Start of Block

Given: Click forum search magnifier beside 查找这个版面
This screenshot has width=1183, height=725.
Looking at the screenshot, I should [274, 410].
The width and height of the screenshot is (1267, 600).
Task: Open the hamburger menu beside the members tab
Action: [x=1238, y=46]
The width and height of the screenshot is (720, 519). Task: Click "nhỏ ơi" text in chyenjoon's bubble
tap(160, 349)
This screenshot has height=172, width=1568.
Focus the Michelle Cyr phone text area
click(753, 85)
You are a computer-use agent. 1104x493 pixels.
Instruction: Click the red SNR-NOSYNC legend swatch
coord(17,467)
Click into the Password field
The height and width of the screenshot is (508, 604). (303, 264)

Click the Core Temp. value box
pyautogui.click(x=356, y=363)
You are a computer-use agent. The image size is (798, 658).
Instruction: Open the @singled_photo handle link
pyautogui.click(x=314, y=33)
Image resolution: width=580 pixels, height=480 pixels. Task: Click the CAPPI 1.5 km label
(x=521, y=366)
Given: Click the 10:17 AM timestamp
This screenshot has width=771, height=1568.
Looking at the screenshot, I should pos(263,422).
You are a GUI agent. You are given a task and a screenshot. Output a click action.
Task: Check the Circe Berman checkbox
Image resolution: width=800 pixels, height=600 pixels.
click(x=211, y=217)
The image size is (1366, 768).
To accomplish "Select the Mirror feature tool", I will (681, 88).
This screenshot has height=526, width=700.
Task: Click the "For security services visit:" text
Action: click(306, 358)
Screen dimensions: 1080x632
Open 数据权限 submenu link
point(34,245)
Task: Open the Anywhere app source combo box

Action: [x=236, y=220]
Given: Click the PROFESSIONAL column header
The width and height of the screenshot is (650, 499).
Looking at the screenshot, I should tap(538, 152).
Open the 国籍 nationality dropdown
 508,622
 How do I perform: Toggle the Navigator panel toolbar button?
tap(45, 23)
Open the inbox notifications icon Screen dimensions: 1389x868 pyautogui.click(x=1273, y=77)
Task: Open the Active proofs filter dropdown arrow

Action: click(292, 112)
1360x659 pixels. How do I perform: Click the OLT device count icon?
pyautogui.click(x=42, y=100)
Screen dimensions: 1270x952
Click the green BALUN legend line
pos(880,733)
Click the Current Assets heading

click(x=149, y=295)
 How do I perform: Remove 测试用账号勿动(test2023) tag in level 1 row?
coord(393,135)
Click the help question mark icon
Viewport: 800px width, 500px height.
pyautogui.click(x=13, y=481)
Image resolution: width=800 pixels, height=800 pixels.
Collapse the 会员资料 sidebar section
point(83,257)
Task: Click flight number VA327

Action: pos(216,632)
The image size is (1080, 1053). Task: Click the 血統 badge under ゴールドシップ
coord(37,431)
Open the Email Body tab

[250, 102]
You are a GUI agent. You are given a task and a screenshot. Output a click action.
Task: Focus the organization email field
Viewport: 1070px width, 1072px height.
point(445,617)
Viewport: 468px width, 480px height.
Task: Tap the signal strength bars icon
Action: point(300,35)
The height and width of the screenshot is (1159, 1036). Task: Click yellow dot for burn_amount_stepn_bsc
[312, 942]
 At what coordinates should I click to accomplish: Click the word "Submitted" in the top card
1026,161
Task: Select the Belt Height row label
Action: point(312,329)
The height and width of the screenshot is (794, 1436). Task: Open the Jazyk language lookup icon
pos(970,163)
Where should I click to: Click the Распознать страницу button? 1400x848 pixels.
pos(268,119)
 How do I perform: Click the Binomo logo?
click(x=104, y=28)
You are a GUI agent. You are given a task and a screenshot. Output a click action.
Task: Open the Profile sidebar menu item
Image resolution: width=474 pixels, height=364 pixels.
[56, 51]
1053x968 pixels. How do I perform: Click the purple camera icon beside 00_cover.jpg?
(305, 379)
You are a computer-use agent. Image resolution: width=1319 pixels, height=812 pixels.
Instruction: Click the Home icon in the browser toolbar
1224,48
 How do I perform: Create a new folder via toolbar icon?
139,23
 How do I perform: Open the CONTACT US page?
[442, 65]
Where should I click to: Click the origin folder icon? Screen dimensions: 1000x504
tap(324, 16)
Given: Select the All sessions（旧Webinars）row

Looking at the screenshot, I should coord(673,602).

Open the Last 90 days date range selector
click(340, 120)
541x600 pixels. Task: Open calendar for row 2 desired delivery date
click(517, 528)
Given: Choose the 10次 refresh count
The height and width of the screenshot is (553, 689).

End of Block

• [To do]: Everything from the line containing "Image resolution: width=580" through the line containing "The image size is (1366, 768)." in the material above should be retyped exactly, both ends included, and nothing more.

• [Problem solution]:
Image resolution: width=580 pixels, height=480 pixels. Task: Click the CAPPI 1.5 km label
(x=521, y=366)
Given: Click the 10:17 AM timestamp
This screenshot has width=771, height=1568.
Looking at the screenshot, I should pos(263,422).
You are a GUI agent. You are given a task and a screenshot. Output a click action.
Task: Check the Circe Berman checkbox
Image resolution: width=800 pixels, height=600 pixels.
click(x=211, y=217)
The image size is (1366, 768).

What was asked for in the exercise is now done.